- _Trecho citado_:
□ □ □ □ □ □ □
Bolsonaro negocia com Senado acordos para destravar indicações
FolhaPress

Bolsonaro negocia com Senado acordos para destravar indicações

A oposição resiste a boa parte dos nomes da lista, que embute o aparelhamento pelo governo e um jogo de apadrinhamento político

O desgaste político de Jair Bolsonaro levou o presidente a negociar com o Senado para destravar as sabatinas de indicados a órgãos de controle da magistratura e do Ministério Público, agências reguladoras e postos no exterior. A oposição resiste a boa parte dos nomes da lista, que embute o aparelhamento pelo governo e um jogo de apadrinhamento político.

Nos bastidores, diversos senadores põem em xeque o sistema de escolha para os cargos na administração pública. Na avaliação deles, as articulações políticas do governo com sua base de apoio nas duas Casas acabou transformando as sabatinas em um processo “pró-forma”, e o Senado, em uma “agência de reserva de emprego”.

Foi o que disse o senador Alessandro Vieira (Cidadania-SE) no fim do ano passado, quando o governo se antecipou e indicou Jorge Oliveira para a vaga de ministro do TCU (Tribunal de Contas da União) sem que o posto estivesse vago.

Na ocasião, o senador recorreu ao STF (Supremo Tribunal Federal) para barrar a sabatina por entender que a indicação prematura era uma forma de constranger o Senado.

Dentre os indicados do momento, alguns já aprovados na sabatina, há militares, juízes envolvidos com pessoas que foram alvo de investigações da Polícia Federal, advogados sem experiência na área em que atuarão e até servidores ligados a políticos do centrão hoje alvo das investigações sobre irregularidades na compra de vacinas contra o coronavírus.
□ □ □ □ □ □ □
- _Dados fornecidos_:
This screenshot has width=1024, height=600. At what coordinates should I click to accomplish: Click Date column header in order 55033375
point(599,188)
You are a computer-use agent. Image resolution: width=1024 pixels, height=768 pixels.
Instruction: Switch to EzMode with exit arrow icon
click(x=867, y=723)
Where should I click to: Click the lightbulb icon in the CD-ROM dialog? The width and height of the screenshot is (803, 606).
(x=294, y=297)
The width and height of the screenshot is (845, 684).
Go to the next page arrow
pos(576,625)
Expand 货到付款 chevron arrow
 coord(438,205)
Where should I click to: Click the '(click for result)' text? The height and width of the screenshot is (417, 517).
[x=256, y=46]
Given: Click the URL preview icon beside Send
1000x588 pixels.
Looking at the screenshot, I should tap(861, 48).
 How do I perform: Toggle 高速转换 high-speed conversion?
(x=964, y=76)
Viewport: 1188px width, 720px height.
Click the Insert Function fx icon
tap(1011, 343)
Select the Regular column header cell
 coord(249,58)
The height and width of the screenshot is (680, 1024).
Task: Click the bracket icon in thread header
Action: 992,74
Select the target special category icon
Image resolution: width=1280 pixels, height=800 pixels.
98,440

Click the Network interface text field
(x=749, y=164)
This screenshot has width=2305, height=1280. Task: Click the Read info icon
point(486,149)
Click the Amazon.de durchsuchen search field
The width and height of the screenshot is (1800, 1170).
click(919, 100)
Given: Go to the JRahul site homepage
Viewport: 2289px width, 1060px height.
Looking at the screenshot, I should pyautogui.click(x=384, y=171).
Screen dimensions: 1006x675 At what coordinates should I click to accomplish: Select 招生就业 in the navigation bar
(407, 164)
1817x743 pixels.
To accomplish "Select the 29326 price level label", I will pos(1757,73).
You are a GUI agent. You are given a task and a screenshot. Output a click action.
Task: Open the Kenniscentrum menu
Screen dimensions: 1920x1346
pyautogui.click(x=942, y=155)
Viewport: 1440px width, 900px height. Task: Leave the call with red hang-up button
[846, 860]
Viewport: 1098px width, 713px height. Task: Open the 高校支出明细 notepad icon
□ □ □ □ □ □ □
- _Exercícios_:
1) Diga se cada afirmação abaixo está de acordo com a reportagem, respondendo sim ou não e citando as palavras exatas que decidem a questão: (a) o desgaste político de Jair Bolsonaro levou o presidente a negociar com o Senado; (b) Jorge Oliveira foi indicado para o TCU quando a vaga de ministro já estava aberta; (c) nenhum dos indicados do momento foi aprovado na sabatina.
2) Reproduza sem alterações o trecho da reportagem que começa em "Na ocasião, o" e termina em "constranger o Senado.", incluindo essas palavras finais.
Os itens não têm papel nenhum nesta atividade.

- _Respostas finais_:
1)
(a) Sim: "O desgaste político de Jair Bolsonaro levou o presidente a negociar com o Senado para destravar as sabatinas".
(b) Não: "sem que o posto estivesse vago".
(c) Não: "alguns já aprovados na sabatina".

2)
Na ocasião, o senador recorreu ao STF (Supremo Tribunal Federal) para barrar a sabatina por entender que a indicação prematura era uma forma de constranger o Senado.